*Tugas:* Dalam obituari Harry Wibowo, berapa skor kemenangan Barcelona atas Real Madrid yang ia tulis di status Facebook terakhirnya?

*Kutipan Pilihan:*
═══

Harry Wibowo
OBITUARI: Harry Wibowo Memimpikan Barça dalam Politik Indonesia
OLEH A.S. Laksana (Jurnalis)
IA menulis status Facebook terakhirnya, pada 27 April 2025, ringkas saja: “3:2 = Konde”. Itu skor kemenangan Barcelona atas Real Madrid dalam El Clásico yang harus dikabarkan. Dan harus dirayakan.
Ia mencintai Barcelona karena pada klub itu ia melihat bentuk nyata dari sesuatu yang ia impikan, dan kemenangan Barça atas Madrid, baginya, selalu mewakili kemenangan rakyat atas kekuasaan. Barcelona adalah kolektivitas dan kedaulatan rakyat; klub ini dimiliki oleh para socios, dengan satu orang satu suara, tanpa oligark di balik layar. Sementara Real Madrid adalah lambang kekuasaan dan patronase; ia klub elite yang dalam sejarahnya pernah didukung oleh rezim diktator Franco.
Maka, ketika ia merayakan kemenangan Barcelona atas Madrid, ia sedang merayakan kemenangan imajinasi kolektif atas struktur kuasa yang mapan. Konon, ia salah satu socios, anggota klub yang resmi terdaftar dan ikut memiliki klub secara kolektif, dan ia punya hak suara. Dan status terakhirnya itu menjadi suatu pernyataan kecil tentang harapan yang selalu ia rawat, ialah bahwa kekuasaan bisa didistribusikan, kemenangan tidak memerlukan oligarki, dan politik bisa dibayangkan ulang dari lapangan sepak bola.
*
Pada akhir 1980-an, setelah beberapa tahun dibungkam oleh kebijakan Normalisasi Kehidupan Kampus/Badan Koordinasi Kemahasiswaan (NKK/BKK), para aktivis mahasiswa mulai turun ke jalan lagi. Di Jogja, mereka memulai dengan demo menolak NKK/BKK dan selanjutnya demo antikekerasan. Di samping kelompok aktivis jalanan ini ada kelompok diskusi, dan di antara keduanya ada kelompok pers mahasiswa. Salah satu dedengkot jalanan adalah M. Thoriq, dan ia juga aktivis pers mahasiswa. Pada fase ini pula John Tobing melahirkan lagu masterpiece-nya “Darah Juang”, yang secara alami kemudian menjadi himne gerakan mahasiswa.

═══

*Data yang Ditampilkan:*
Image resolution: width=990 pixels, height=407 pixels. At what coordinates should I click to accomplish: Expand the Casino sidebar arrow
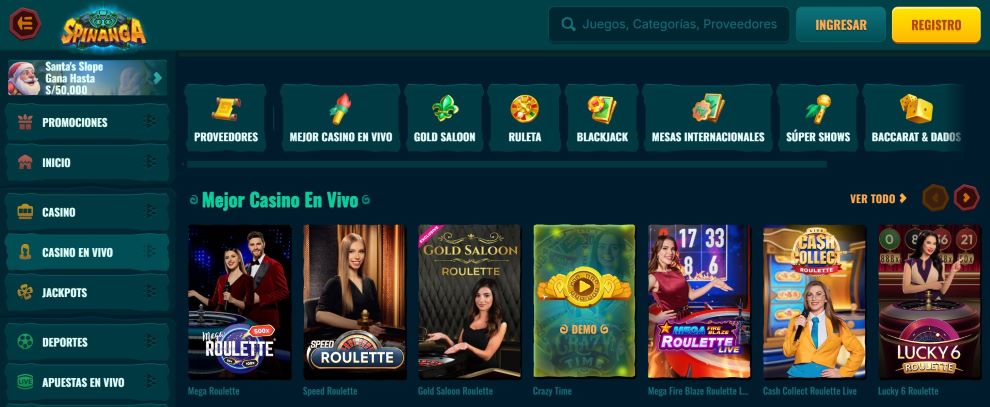click(151, 211)
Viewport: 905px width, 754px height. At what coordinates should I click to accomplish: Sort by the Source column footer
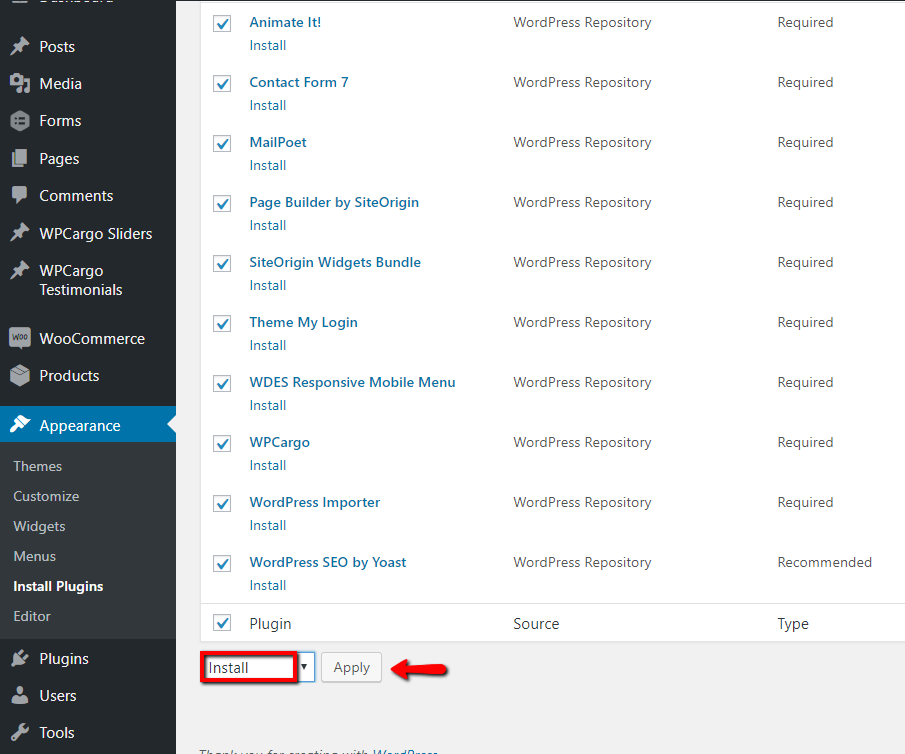coord(536,624)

═══

*Jawaban Latihan:* 3:2.